_REQUEST_: Repeat the lines of the items exactly, beginning with the first line and continuing through the line that contains "Action: (511, 373)".
[begin MATERIAL FOR THIS EXERCISE]
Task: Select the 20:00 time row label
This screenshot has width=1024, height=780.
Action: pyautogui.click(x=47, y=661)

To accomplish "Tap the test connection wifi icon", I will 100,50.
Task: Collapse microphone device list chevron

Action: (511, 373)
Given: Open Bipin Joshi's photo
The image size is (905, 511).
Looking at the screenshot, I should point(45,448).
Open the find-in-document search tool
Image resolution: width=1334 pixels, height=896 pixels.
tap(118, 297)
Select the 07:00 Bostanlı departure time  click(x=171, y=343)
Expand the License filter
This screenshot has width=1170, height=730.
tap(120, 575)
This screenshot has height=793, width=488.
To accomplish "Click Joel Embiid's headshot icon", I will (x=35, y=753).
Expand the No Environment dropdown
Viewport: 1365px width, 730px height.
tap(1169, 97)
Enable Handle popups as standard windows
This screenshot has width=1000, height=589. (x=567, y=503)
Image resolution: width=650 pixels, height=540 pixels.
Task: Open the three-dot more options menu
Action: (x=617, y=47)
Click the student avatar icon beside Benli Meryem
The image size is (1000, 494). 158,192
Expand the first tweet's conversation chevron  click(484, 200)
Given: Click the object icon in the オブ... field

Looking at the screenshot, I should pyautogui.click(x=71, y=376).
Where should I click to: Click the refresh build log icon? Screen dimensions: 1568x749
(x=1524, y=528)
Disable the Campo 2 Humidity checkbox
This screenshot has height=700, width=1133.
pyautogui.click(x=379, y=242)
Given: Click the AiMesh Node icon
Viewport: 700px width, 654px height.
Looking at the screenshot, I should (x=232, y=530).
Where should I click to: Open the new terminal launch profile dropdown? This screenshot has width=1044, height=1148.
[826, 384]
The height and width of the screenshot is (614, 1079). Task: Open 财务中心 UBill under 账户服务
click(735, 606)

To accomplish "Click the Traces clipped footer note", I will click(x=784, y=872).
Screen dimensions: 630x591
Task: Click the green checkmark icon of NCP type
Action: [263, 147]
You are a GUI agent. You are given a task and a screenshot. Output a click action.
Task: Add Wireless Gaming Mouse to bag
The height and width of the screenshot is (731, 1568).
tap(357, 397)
[end MATERIAL FOR THIS EXERCISE]
_ANSWER_:
Task: Select the 20:00 time row label
This screenshot has width=1024, height=780.
Action: pyautogui.click(x=47, y=661)

To accomplish "Tap the test connection wifi icon", I will 100,50.
Task: Collapse microphone device list chevron

Action: (511, 373)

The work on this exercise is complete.